ELRO-nummer: AA8011 Zaaknr: 98/00402
Bron: Gerechtshof Amsterdam(Rechtspraak.nl)
Datum uitspraak: 15-09-1999
Soort zaak: belasting
Soort uitspraak: uitspraak
98/00402
GERECHTSHOF TE
AMSTERDAM
Veertiende Enkelvoudige Belastingkamer
UITSPRAAK
op het
beroep van X te Z, belanghebbende, tegen een uitspraak van de Inspecteur
van de Belastingdienst Particulieren/Ondernemingen te P, de
inspecteur.
1. Loop van het geding
Van belanghebbende is ter griffie
een beroepschrift ontvangen op 30 januari 1998.
Het beroep is gericht
tegen de uitspraak van de inspecteur, gedagtekend 27 december 1997,
betreffende de aan belanghebbende opgelegde aanslag in de
inkomstenbelasting/premie volksverzekeringen voor het jaar 1996.
De
aanslag werd berekend naar een belastbaar inkomen van f 74.360. Na bezwaar
tegen de aanslag is deze bij de bestreden uitspraak verminderd tot een
naar een belastbaar inkomen van f 72.960.
Het beroep strekt tot
vernietiging van de uitspraak van de inspecteur en tot vermindering van de
aanslag tot een berekend naar een belastbaar inkomen van f 65.738.
De
inspecteur heeft een vertoogschrift ingediend en concludeert tot
bevestiging van de bestreden uitspraak.
Met toestemming van de
voorzitter van de belastingkamer heeft belanghebbende een conclusie van
repliek ingediend. De inspecteur heeft een conclusie van dupliek
ingezonden.
Ter zitting van 14 oktober 1998 zijn verschenen
belanghebbende, alsmede A namens de inspecteur, tot bijstand vergezeld
door B. Belanghebbende heeft ter zitting een pleitnota voorgedragen en met
bijlagen overgelegd, waarvan de inhoud als hier ingelast geldt. De
inspecteur heeft van de bijlagen kennis kunnen nemen en zich daarover
kunnen uitlaten.
Vervolgens heeft een schriftelijke behandeling
plaatsgevonden, waarin belanghebbende naar aanleiding van het verhandelde
ter zitting bij brief van 12 november 1998 nadere informatie aan het Hof
heeft doen toekomen. Bij brief van 17 november 1998 heeft de griffier een
kopie van deze brief en de daarbij behorende bijlagen naar de inspecteur
gezonden. Deze heeft gereageerd bij brief van 26 november 1998, van welke
brief de griffier bij brief van 27 november 1998 een kopie aan
belanghebbende heeft gezonden.
Ter zitting van 3 februari 1999 zijn
verschenen dezelfde personen als ter zitting van 14 oktober 1998.

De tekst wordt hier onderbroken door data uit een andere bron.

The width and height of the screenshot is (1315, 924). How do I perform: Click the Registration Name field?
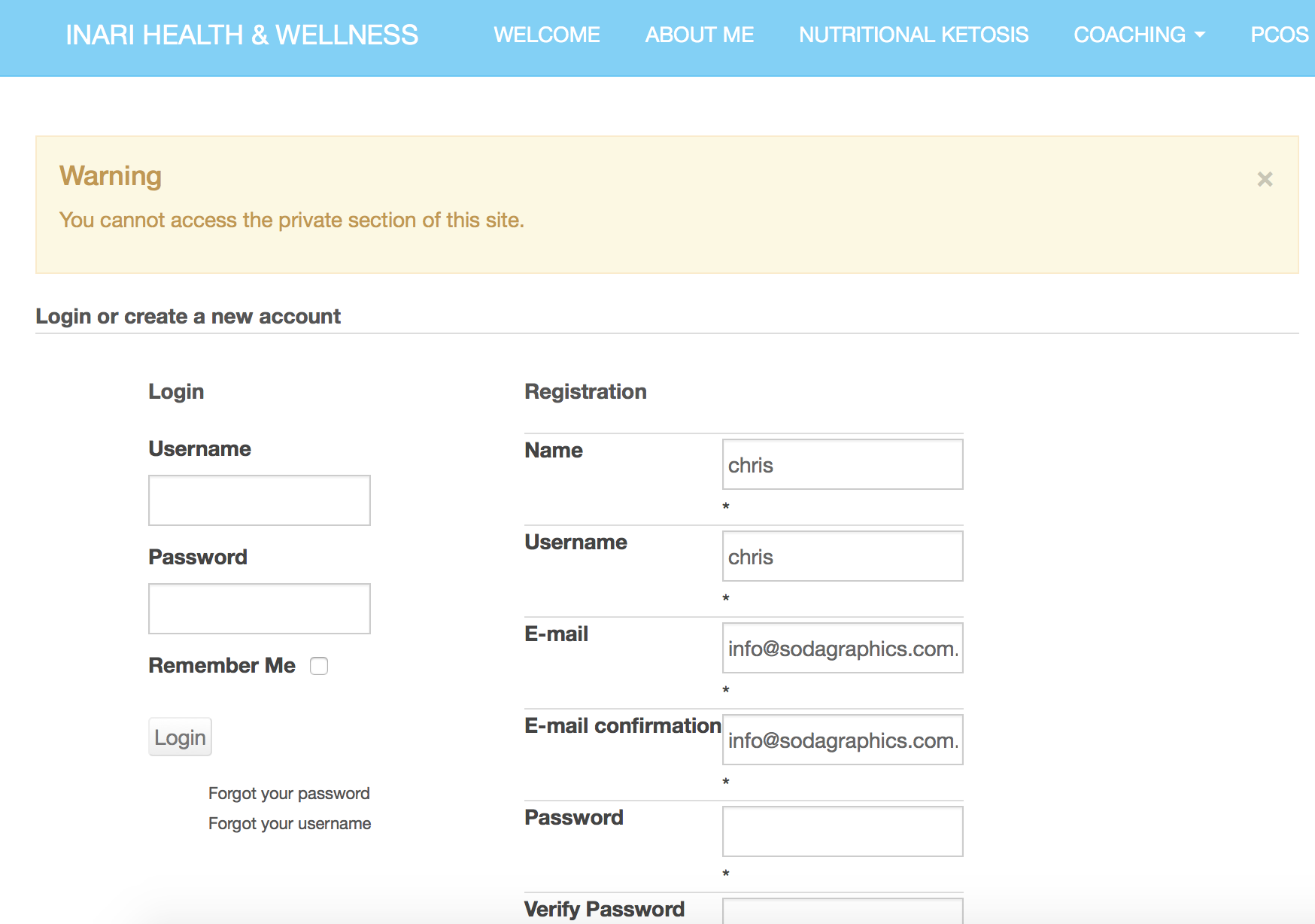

Belanghebbende heeft ter zitting een pleitnota voorgedragen en overgelegd,
waarvan de inhoud als hier ingelast geldt. Ter zitting is gebleken dat bij
de hiervóór vermelde brief van de griffier van 17 november 1998 de
-ongenummerde- tweede bladzijde van de brief van belanghebbende van 12
november 1998 niet was meegezonden. In verband hiermee is de inspecteur
bij brief van de griffier van 4 februari 1999 in de gelegenheid gesteld
alsnog te reageren op de volledige brief van belanghebbende. De reactie
van de inspecteur is gekomen bij brief van 23 februari 1999, van welke
brief de griffier bij brief van 1 maart 1999 een kopie naar belanghebbende
heeft gezonden.
Ter zitting van 31 maart 1999 zijn verschenen de
hiervóór genoemde heren A en B. Belanghebbende is, hoewel daartoe
opgeroepen bij aangetekende brief van 18 maart 1999 aan het in het
beroepschrift vermelde adres, niet verschenen. De inspecteur heeft ter
zitting een afdruk overgelegd van een bericht uit de "beeldkrant" van de
Belastingdienst, betreffende een lopende procedure bij de Hoge Raad naar
aanleiding van een uitspraak van het Gerechtshof te Leeuwarden van 22
januari 1999 in een vergelijkbare kwestie.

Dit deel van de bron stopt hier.